Animal inequality and favouritism is all too apparent when a French Bulldog gets treated like a precious fashion accessory but a South Devon Bull is seen as a scrumptious piece of beef

 

On Monday, fashion website Lyst caused uproar on Twitter after launching their ‘Canine Collection’, offering a range of dogs ‘from petite XS puppies to oversized companions, in a choice of six wearable colourways’. The site featured photos of 33 different dog breeds, each with a different price and a description explaining what kind of bag the dog will fit in and what style of outfit it complements best. Understandably, angry responses came in the thousands, criticising Lyst for perpetuating the idea that cute dogs are fashion accessories rather than intelligent animals that require love, care, and long-term commitment.

The next day, Lyst made another announcement: the entire thing had been a publicity stunt, aimed at drawing awareness to the issue of buying ‘designer dogs’ that are often abandoned when the owner is reluctant to give the commitment needed to keep a pet. Aside from the fact that the stunt wasted the precious time of animal charities such as the RSPCA who spent those 24 hours attempting to get in contact with Lyst, this PR failure drew attention to another issue of animal-related ethics: animal inequality.

While spreading the message — quite rightly — that dogs are sentient creatures that deserve love and proper care, Lyst also spreads the message that some animals matter less, by selling fur and leather on their website. Here are a few examples of the products you can buy on Lyst: a fox fur vest, a mink and rabbit fur bag charm, and a mink fur and calfskin leather iPhone case. The idea that some animals exist to be pets and others exist to be products is one of utter injustice; all animals are sentient, intelligent, emotionally complex, and innocent, and it is absurd to think that the suffering of one species is less real or important than that of another. Sadly, this is the mindset of the majority of the human population; it’s the reason the dairy and meat industries continue to thrive, and it’s the reason people can cry at Marley & Me while eating a cheeseburger.

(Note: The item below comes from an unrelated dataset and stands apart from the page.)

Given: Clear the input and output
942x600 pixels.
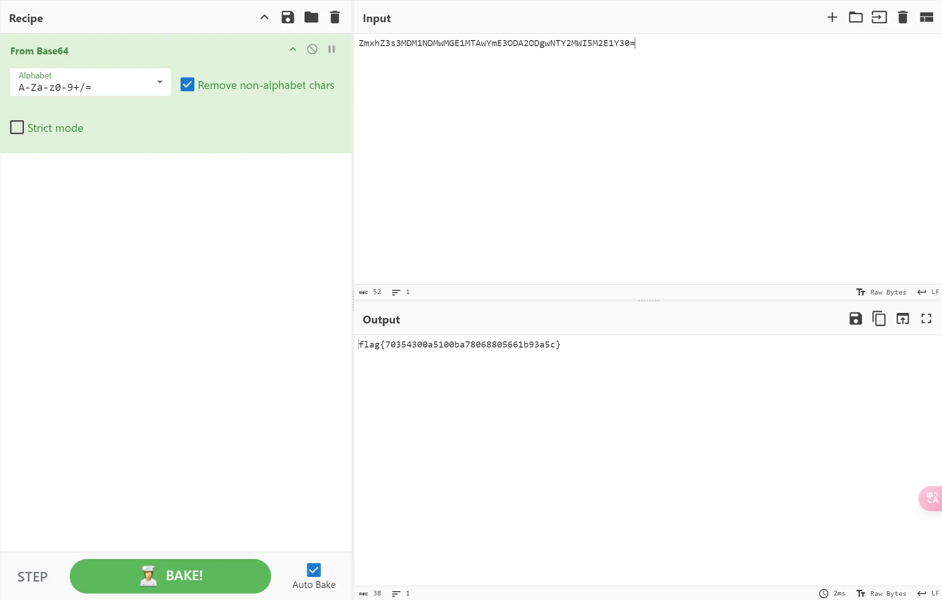Looking at the screenshot, I should tap(902, 18).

Lyst: yes, abandonment hurts dogs — but the process of turning animals into clothes is also total agony (the process of producing fur includes anal electrocution, suffocation, and skinning while the animal is still alive). Opposing one form of animal abuse while literally funding another does not make you an ethical company.

For animals that are bred to become food, clothing, and other products, the only world that exists is one of pain, and the only humans they know are those who hurt, abuse, and exploit them. Think about this: if we gave all the love and compassion we have for dogs to all the other animals that deserve it too, the world would become a significantly less sad, and significantly more beautiful, place.